I was just looking to do something like this. I found a simple script that someone posted in reply- ill share it with you:


I tweaked it a bit for my purposes, im sure you could do the same:


#!/bin/sh
####################################
#
# Backup to external USB drive
#
####################################

# What to backup. *EDITABLE*
backup_files="/home/tom"

# Where to backup to. *EDITABLE*
dest="/media/backup"

# Temporary storage for file as its being processed. *EDITABLE*
temp="/media/Data"

# -----DO NOT EDIT BELOW THIS LINE----- #
# Create archive filename.
#day=$(date +%a)
#time=$(date +%R)
hostname=$(hostname -s)
#archive_file="$hostname-$day-$time.tgz"
archive_file="$hostname.tgz"
# Print start status message.
echo "Backing up $backup_files to $dest/$archive_file"
date
echo

# Backup the files using tar.
tar czf $temp/$archive_file $backup_files
#compress to save space.
gzip -9 $temp/$archive_file
#Remove previous file and copy new version
mv $temp/$archive_file $dest
# Print end status message.
echo
echo "Backup finished"
date

# Long listing of files in $dest to check file sizes.
ls -lh $dest


Hope this helps!

warfacegod
January 30th, 2010, 09:23 PM
I like this:

http://ubuntuforums.org/showthread.php?t=81311

jhigz
January 30th, 2010, 10:48 PM
I would second Back in Time.

The default setting is to exclude hidden files and folders, but by using links to this data, I'm able to backup Evolution, Tomboy, or whatever, and leave the default settings as is. I simply store the links in a folder within my home and it grabs the hidden data.

tom.swartz07
January 31st, 2010, 12:09 AM
I like this:

http://ubuntuforums.org/showthread.php?t=81311

Hey warface- isnt that the same method that my script does? :popcorn:

Im just saying.. :lolflag:

NightwishFan
January 31st, 2010, 12:11 AM
+1 more for Backintime. It seems excellent. It has Gnome and KDE frontends.

warfacegod
January 31st, 2010, 04:34 AM
Hey warface- isnt that the same method that my script does? :popcorn:

Im just saying.. :lolflag:

You don't think I actually read your posts do you?

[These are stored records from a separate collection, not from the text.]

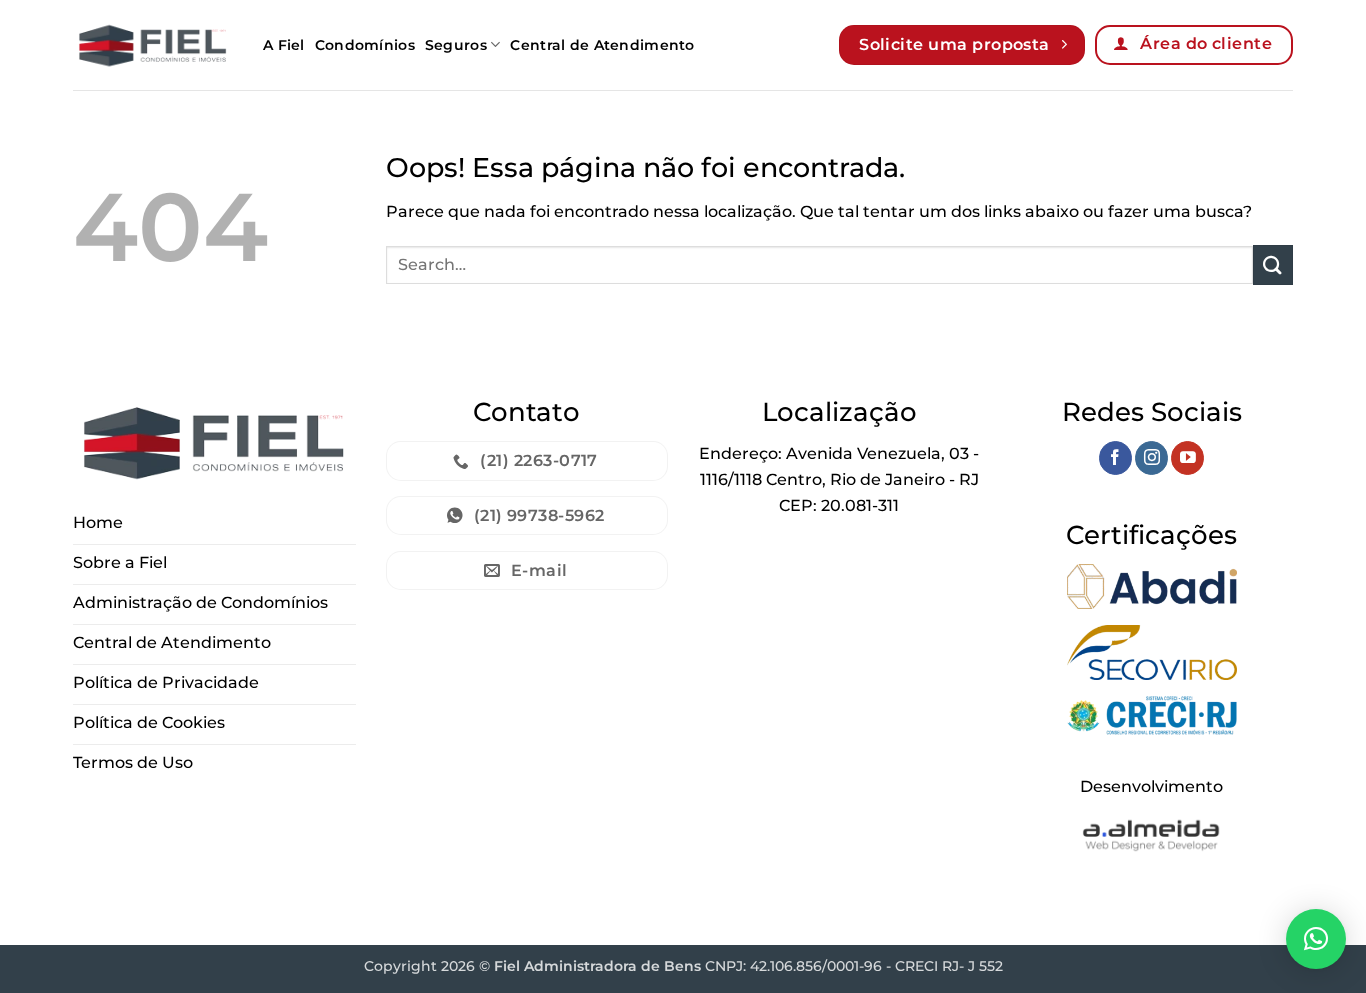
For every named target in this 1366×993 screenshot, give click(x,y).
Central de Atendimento (602, 45)
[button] (1316, 939)
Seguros (456, 45)
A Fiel (284, 45)
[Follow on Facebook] (1115, 458)
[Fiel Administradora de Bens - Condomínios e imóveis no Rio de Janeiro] (153, 44)
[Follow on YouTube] (1187, 458)
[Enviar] (1273, 264)
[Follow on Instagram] (1151, 458)
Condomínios (365, 45)
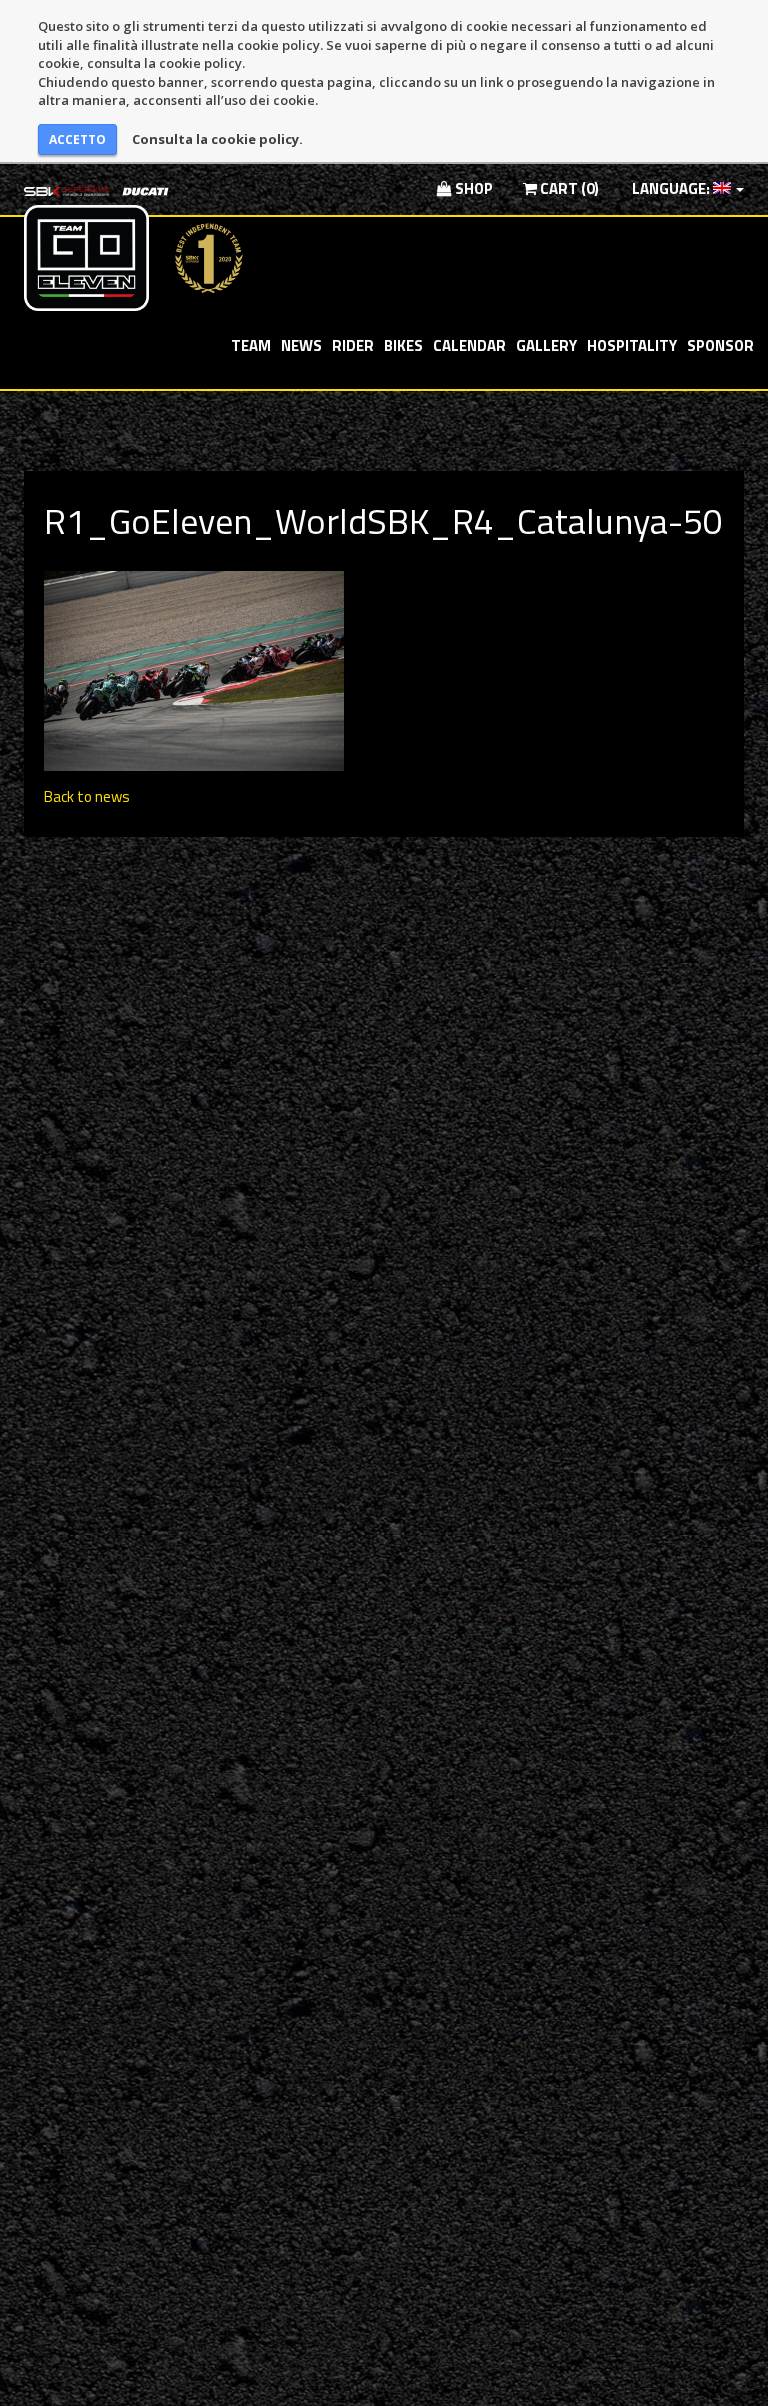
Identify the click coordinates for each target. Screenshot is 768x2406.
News (301, 345)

It probably is but reading the thread would give the OP a better idea of what is happening, as well as a way to know what to take out of the backup that is unnecessary. ...And it's a shorter code.:P


Fixed my laptop finally.

falconindy
January 31st, 2010, 04:50 AM
...for such a routine task it should not be necessary for a user to resort to programming.
Just because something is routine doesn't mean it's simple. Backups need to be precise -- permissions, ownership, and timestamps all need to be preserved in order for the archive to be useful. Structure is important for ease of recovery, and in turn, the recovery (and backup) process needs to be simple as well.

To that extent, I've always written my own backup scripts, to ensure that I get exactly what I want. Call me paranoid, but I only trust my own software to handle my backups.

If you want to write your own, I highly recommend centering the script around rsync, as it's outrageously flexible and reasonably quick. I'm currently on my 3rd solution (http://github.com/falconindy/SquashFu), which has evolved from a simple rsync wrapper to a full blown Bash program that offers incremental backups and compression (via somewhat exotic methods).

perce
January 31st, 2010, 05:27 AM
If you don't mind the terminal, rsync is efficient and quite easy to use

switch10
January 31st, 2010, 05:27 AM
I used to use back in time. Now I just manually rsync my /home. Using the "restore" button (I think thats what they call it) in back in time failed for me, so I had to restore manually as well.

btedm
January 31st, 2010, 11:59 AM
Thanks everyone for your suggestions. I tried "Back in Time" and it worked well for me. I also restored a few files and it worked well. I restore a few files because of a bad experience with Acronis (in Windows XP) where the backups saved without any error but the files were corrupt when they were restored. When I have more time I will try using rsync or possibly .tar because I see there are many options which are not in Back in Time. Thanks again all.

ElSlunko
January 31st, 2010, 12:08 PM
Yep +1 for back in time. It's saved my butt in many occasions.